Stored items:
Segment Open
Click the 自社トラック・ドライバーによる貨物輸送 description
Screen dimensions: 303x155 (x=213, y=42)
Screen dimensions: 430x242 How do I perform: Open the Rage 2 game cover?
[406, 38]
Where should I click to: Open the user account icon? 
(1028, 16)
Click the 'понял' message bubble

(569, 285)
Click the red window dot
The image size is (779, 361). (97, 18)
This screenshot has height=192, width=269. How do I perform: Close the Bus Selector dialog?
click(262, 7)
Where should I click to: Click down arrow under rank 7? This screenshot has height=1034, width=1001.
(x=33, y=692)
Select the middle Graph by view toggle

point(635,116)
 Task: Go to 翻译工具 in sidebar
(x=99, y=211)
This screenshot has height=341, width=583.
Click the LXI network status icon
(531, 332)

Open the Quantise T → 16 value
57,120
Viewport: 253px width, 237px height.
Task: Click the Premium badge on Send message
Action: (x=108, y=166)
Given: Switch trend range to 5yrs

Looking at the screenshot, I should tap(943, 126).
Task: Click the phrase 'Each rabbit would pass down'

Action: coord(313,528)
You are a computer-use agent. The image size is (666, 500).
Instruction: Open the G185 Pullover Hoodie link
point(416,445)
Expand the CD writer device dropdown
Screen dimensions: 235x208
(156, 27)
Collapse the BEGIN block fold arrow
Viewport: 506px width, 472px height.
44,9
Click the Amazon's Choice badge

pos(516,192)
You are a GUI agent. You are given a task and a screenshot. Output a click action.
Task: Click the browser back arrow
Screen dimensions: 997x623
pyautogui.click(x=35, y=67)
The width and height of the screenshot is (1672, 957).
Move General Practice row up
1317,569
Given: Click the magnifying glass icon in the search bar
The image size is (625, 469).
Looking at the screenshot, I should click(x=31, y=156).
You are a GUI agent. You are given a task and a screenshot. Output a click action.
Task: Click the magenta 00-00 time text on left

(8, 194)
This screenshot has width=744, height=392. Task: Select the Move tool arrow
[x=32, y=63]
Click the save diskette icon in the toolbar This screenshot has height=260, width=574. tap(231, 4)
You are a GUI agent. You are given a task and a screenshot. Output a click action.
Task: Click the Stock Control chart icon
Segment Closed
Aim of the task: Copy all data exactly, start to finish.

Expected answer:
Click the 自社トラック・ドライバーによる貨物輸送 description
Screen dimensions: 303x155 (x=213, y=42)
Screen dimensions: 430x242 How do I perform: Open the Rage 2 game cover?
[406, 38]
Where should I click to: Open the user account icon? 
(1028, 16)
Click the 'понял' message bubble

(569, 285)
Click the red window dot
The image size is (779, 361). (97, 18)
This screenshot has height=192, width=269. How do I perform: Close the Bus Selector dialog?
click(262, 7)
Where should I click to: Click down arrow under rank 7? This screenshot has height=1034, width=1001.
(x=33, y=692)
Select the middle Graph by view toggle

point(635,116)
 Task: Go to 翻译工具 in sidebar
(x=99, y=211)
This screenshot has height=341, width=583.
Click the LXI network status icon
(531, 332)

Open the Quantise T → 16 value
57,120
Viewport: 253px width, 237px height.
Task: Click the Premium badge on Send message
Action: (x=108, y=166)
Given: Switch trend range to 5yrs

Looking at the screenshot, I should tap(943, 126).
Task: Click the phrase 'Each rabbit would pass down'

Action: coord(313,528)
You are a computer-use agent. The image size is (666, 500).
Instruction: Open the G185 Pullover Hoodie link
point(416,445)
Expand the CD writer device dropdown
Screen dimensions: 235x208
(156, 27)
Collapse the BEGIN block fold arrow
Viewport: 506px width, 472px height.
44,9
Click the Amazon's Choice badge

pos(516,192)
You are a GUI agent. You are given a task and a screenshot. Output a click action.
Task: Click the browser back arrow
Screen dimensions: 997x623
pyautogui.click(x=35, y=67)
The width and height of the screenshot is (1672, 957).
Move General Practice row up
1317,569
Given: Click the magnifying glass icon in the search bar
The image size is (625, 469).
Looking at the screenshot, I should click(x=31, y=156).
You are a GUI agent. You are given a task and a screenshot. Output a click action.
Task: Click the magenta 00-00 time text on left

(8, 194)
This screenshot has width=744, height=392. Task: Select the Move tool arrow
[x=32, y=63]
Click the save diskette icon in the toolbar This screenshot has height=260, width=574. tap(231, 4)
You are a GUI agent. You are given a task and a screenshot. Output a click action.
Task: Click the Stock Control chart icon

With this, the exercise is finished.